Extend the article about earning to give through quantitative trading, starting right after its final line.

DOCUMENT:
····················

Should you earn to give in quantitative trading? (2024)

In a nutshell: Quantitative traders use algorithms to trade on the financial markets for profit, typically at hedge funds and proprietary firms.

We think most people’s highest-impact options involve working directly on solving pressing global problems. But if you want to focus on having an impact by donating part of your income (earning to give) and will thrive in a quantitative trading role — which means having very strong mathematical skills, among other key qualifications — this is likely among your best options.

Sometimes recommended — personal fit dependent

This career will be some people's highest-impact option if their personal fit is especially good.

Review status

Based on an in-depth investigation

Table of Contents

  • 1 Why earning to give in quantitative trading could be a high-impact option
  • 2 What does quantitative trading for earning to give involve?
    • 2.1 Is quantitative trading harmful?
  • 3 How to assess your fit
  • 4 How to enter this field

Why earning to give in quantitative trading could be a high-impact option

If you want to earn to give, and you have strong mathematical skills, quantitative trading is probably one of the options in which you can donate the most.

A number of people we’ve advised over the years have successfully taken this path and made large donations, while also gaining valuable skills in management, software engineering, research, and other areas. They also tend to enjoy a culture that’s high-performing and more ‘nerdy’ than is stereotypically the case in finance.

One main caveat is that the industry faces many risks — these activities could become unprofitable due to regulation or competition — so it’s important to make sure you also build strong career capital.

There are also concerns that certain forms of quant trading could have a negative social impact — we’d encourage you to avoid strategies like this, and to stick to socially neutral or beneficial options.

Generally speaking, whether a particular path for earning to give is worth it depends on:

  • how much you can potentially earn in the path
  • the other impact you might have in the path (including avoiding jobs that cause significant harm)

····················

GIVEN DATA:
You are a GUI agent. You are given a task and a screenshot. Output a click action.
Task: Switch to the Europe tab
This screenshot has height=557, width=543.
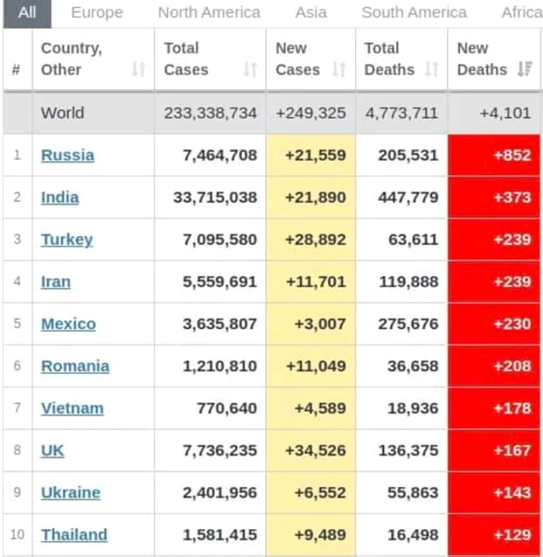pos(97,12)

····················

OUTPUT BELOW:
  • how valuable the career capital you’ll gain is
  • how needed funds are in the problem areas you think are most pressing
  • and how good your fit is for the path vs. your next best option

If you would be well-suited to one of our priority paths, then your potential earnings would have to be much higher for earning to give to be your most impactful option. But this is possible with quantitative trading, and it’s possible that if you’re just an exceptionally good fit for it, it could be more appealing than roles working directly on a pressing problem.

If you aren’t a good fit for a priority path, it’s more likely that earning to give could be your top option, even if you pursue a path that pays less than quantitative trading on average. Unfortunately, because of this variability, it’s hard to give one-size-fits-all advice in this area.

Read more about the pros and cons of earning to give, tips on how to think about where you should donate, and particular risks to watch out for, in our separate article, “Why and how to earn to give.”.

What does quantitative trading for earning to give involve?

Quantitative trading means using algorithms to trade on the financial markets for profit, typically at hedge funds and proprietary firms. We think that, for the most part, the direct impact of the work is likely neutral, and it might be one of the highest-paid career paths out there.

Compensation starts at around $100,000–$300,000 per year, and it can reach $1 million annually within a couple of years at the best firms. Eventually, it’s possible to earn over $10 million per year if you make partner. We estimate that if you can work as a quantitative trader at a good firm, the expected earnings average around $1 million per year over a career.

This is similar to being a tech startup founder, except that startup founders who make it into a top accelerator have more like a 10% chance of getting $30 million in 3–10 years — so the startup option involves much more risk and a major delay.

Given the expected earnings in quantitative trading, this work can enable you to make large donations to effective charities relatively quickly. This is enough to set you up as an ‘angel donor’ in many communities — meaning you could fund promising new projects that larger donors could later scale up if they’re successful enough in the early stages. (Read more about how to donate effectively.)

There are two broad pathways in quantitative trading:

  • Traders develop and oversee the strategies
  • Engineers create the systems to collect data, implement trades, and track performance

It varies from firm to firm, but typically, engineers get paid less while having more stability in their earnings.

Salaries can also vary significantly by firm. There are perhaps only a couple firms where it’s possible to progress to seven figures relatively quickly without a graduate degree (these include Jane Street, Hudson River Trading, and D. E. Shaw). The pay is often significantly less at other firms, though still often several hundred thousand dollars per year. Other firms offer higher earnings but require a PhD.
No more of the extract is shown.